In a statement, Sen. Arlen Specter, R-Pa., a Republican supporter of abortion rights who is chairman of the Judiciary Committee, said he held out the possibility that subsequent precedents might alter Alito’s view of the issues. “Many times the Supreme Court has decided the issue,” Specter said, singling out the 1992 case of Planned Parenthood v. Casey.

But Sen. Charles E. Schumer, D-N.Y., on the Judiciary Committee, said, “Maybe at the hearings he can dispel this, but the more you learn the more he seems to have something of an agenda.” Alito, for his part, also turned in his answers Wednesday to a Senate judicial questionnaire. In response to a query about “judicial activism,” Alito argued that the Supreme Court has a special responsibility for “self-questioning” because neither of the elected branches of government can provide a check on its role in interpreting the law.
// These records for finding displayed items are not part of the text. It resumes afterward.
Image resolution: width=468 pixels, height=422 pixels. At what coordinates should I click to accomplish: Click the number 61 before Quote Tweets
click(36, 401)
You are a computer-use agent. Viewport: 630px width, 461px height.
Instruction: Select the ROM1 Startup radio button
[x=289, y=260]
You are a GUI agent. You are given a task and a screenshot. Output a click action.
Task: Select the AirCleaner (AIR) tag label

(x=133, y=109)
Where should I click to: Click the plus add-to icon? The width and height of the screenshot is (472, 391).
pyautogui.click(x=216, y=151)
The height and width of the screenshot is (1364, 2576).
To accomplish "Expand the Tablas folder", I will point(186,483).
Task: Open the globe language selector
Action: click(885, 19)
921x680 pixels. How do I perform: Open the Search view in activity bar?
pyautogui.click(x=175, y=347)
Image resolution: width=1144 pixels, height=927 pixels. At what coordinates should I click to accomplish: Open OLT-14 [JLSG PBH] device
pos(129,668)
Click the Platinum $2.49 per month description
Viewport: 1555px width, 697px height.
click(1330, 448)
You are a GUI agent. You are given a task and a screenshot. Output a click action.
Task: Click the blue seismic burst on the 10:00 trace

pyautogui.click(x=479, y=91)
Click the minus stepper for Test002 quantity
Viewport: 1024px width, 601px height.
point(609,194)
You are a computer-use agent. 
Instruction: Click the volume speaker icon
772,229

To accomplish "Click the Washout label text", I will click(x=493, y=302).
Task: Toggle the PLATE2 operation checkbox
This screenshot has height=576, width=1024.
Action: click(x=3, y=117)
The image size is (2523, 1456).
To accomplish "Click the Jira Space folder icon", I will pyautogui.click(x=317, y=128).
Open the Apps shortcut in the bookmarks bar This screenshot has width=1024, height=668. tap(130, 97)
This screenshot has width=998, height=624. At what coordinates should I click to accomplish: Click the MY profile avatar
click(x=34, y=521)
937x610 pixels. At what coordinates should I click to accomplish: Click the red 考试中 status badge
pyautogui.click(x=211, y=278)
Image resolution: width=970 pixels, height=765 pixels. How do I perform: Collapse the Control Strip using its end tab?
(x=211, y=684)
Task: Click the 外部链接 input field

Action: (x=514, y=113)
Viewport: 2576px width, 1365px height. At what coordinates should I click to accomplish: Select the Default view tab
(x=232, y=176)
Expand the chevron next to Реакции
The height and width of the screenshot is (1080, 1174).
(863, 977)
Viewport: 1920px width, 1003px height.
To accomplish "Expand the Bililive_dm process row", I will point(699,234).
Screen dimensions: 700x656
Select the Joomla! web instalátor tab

“Judges must be appropriately modest in their estimation of their own abilities; they must respect the judgments reached by their predecessors; and they must be sensibly cautious about the scope of their decisions,” Alito wrote. “And judges should do all these things without shirking their duty to say what the law is and to carry out their proper role with energy and independence.” Listing his memberships in clubs or other organizations, Alito wrote that recent disclosures reflected that in the mid-1980s he belonged to Concerned Alumni of Princeton, a group that initially opposed the admission of women and later opposed affirmative action at the school. But he added, “I have no recollection of being a member, of attending meetings, or otherwise participating in the activities of the group.” Alito also listed the cases from which he had recused himself as a federal appeals court judge, including many involving the mutual fund company Vanguard. During his 1990 hearings for confirmation to the 3rd Circuit, Alito told the Senate Judiciary Committee he would recuse himself from any cases involving Vanguard, a mutual fund company that holds some of his investments.

In 2002, Alito sat in judgment of a case involving Vanguard and stepped aside only after a party to the case objected; Democrats have questioned his initial explanation that a computer glitch accounted for the lapse. He later sent Specter a letter arguing that his initial pledge covered only his first years on the court and noting that ethics guidelines did not require him to recuse himself from a case involving such a fund company. His answers to his questionnaire, however, indicate that he continued to recuse himself from cases involving Vanguard throughout his time on the court.

Democrats seized on Alito’s 1985 memorandum about the abortion cases to argue that the administration should disclose more documents from his work in the Reagan administration solicitor general’s office. The Bush administration has so far maintained that disclosing such documents would compromise the confidentiality of White House deliberations.

Schmidt, the White House spokesman, said the administration was not changing that policy. He said that Alito’s memorandum to the solicitor general that was disclosed Wednesday had ended up in the files of other Justice Department officials and been transferred to the National Archives during the Clinton administration.